We've long believed in the importance of supporting emerging talent and the Design Museum clearly shares our sentiments. Today, the London institution announced the winners of its design competition, Design Ventura, which innovatively opens the floor to industrious 13-16 year olds, exposing them to the reality of working in design.
A partnership with Deutsche Bank, the three-year old enterprise allows participating young minds to experience the design process; from pitching ideas and working to a brief to solving complex problems pertaining to development and production along the way. While the experience can be considered a prize in itself, the top honour for the winning team is the chance to see its creation put into production and sold at the Design Museum's shop.
As with every year, teams' design proposals were vetted by a glittering panel of industry insiders. This year's winners, a group from Trinity School in Lewisham, London, impressed the likes of designers Anya Hindmarch, Sebastian Conran and Naomi Cleaver, along with our own top dog Tony Chambers, with a set of clever badges called 'Pics Pins'. The pins depict famous London landmarks in segments that can be playfully rearranged, much like the game Consequences. In addition to the pins being produced and stocked in the museum's shop, the winning team from Trinity School will receive a £1,000 bursary, with all profits from sales going to the charity of their choice: CATS (Cure and Treatment of Tay Sachs Disease).
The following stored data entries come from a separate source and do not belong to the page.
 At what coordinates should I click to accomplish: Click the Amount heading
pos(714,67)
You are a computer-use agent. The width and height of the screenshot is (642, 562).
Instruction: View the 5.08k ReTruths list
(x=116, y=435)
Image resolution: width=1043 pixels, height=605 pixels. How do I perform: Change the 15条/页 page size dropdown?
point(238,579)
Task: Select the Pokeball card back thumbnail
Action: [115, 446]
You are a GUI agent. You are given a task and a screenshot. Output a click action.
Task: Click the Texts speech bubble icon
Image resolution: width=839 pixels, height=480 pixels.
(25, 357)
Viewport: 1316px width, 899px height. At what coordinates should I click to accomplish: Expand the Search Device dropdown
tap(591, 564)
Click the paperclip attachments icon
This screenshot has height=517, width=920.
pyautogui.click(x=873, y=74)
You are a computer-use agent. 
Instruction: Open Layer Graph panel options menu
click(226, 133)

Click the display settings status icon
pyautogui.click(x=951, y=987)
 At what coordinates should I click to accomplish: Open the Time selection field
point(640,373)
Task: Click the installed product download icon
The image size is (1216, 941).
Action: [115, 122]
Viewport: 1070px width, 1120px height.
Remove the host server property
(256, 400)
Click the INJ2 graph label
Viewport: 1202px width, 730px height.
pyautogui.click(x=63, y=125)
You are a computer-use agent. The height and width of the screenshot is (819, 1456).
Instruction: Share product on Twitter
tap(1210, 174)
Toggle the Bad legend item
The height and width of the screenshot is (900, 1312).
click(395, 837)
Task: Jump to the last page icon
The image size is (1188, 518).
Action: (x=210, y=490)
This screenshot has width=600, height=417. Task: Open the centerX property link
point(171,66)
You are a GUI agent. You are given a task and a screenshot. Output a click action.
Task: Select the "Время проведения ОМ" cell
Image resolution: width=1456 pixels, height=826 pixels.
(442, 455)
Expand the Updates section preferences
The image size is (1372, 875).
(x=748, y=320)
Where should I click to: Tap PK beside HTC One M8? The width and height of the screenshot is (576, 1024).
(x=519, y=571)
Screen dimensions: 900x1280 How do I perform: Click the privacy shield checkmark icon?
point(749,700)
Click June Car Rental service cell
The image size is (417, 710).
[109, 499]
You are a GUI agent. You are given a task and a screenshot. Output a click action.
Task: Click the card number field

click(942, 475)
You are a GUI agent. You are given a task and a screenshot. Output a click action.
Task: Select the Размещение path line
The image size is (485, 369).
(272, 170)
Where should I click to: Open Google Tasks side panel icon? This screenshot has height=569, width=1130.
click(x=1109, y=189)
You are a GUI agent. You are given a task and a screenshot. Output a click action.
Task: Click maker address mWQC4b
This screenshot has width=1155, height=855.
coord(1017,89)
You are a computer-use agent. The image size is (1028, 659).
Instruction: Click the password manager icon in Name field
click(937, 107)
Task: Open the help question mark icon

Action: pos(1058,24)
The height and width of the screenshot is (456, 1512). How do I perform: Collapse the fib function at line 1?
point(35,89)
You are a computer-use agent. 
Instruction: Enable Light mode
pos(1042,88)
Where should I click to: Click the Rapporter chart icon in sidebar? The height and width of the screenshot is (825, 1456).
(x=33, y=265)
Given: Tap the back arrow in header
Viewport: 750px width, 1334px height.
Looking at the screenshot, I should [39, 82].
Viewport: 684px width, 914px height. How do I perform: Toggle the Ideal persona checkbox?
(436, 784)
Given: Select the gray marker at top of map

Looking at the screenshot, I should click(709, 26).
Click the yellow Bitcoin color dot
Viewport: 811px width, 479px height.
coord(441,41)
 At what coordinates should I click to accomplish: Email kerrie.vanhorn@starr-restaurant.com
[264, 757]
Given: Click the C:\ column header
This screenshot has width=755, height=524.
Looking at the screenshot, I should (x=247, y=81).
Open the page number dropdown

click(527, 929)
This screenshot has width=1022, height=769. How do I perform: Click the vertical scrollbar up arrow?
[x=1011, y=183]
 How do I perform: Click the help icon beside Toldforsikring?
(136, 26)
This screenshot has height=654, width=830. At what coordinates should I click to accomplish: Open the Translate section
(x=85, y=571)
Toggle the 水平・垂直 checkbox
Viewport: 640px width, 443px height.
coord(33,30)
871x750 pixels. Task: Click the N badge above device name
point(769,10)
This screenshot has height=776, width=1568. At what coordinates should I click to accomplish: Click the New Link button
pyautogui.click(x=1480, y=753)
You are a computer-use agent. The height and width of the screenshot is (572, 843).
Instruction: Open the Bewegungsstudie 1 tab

Top honours were also given to a group from Essex's Brentwood School for winning the programme's online iteration, who devised a pair of cycling glove lights that enhanced cyclists' safety when they indicated a turn. Students from Walsall Academy also won an award for good communication with their interactive card game, Gesso, aimed at combating boredom while on a journey.
With all products winging their way into the Design Museum shop some time soon, the future for design is shining bright.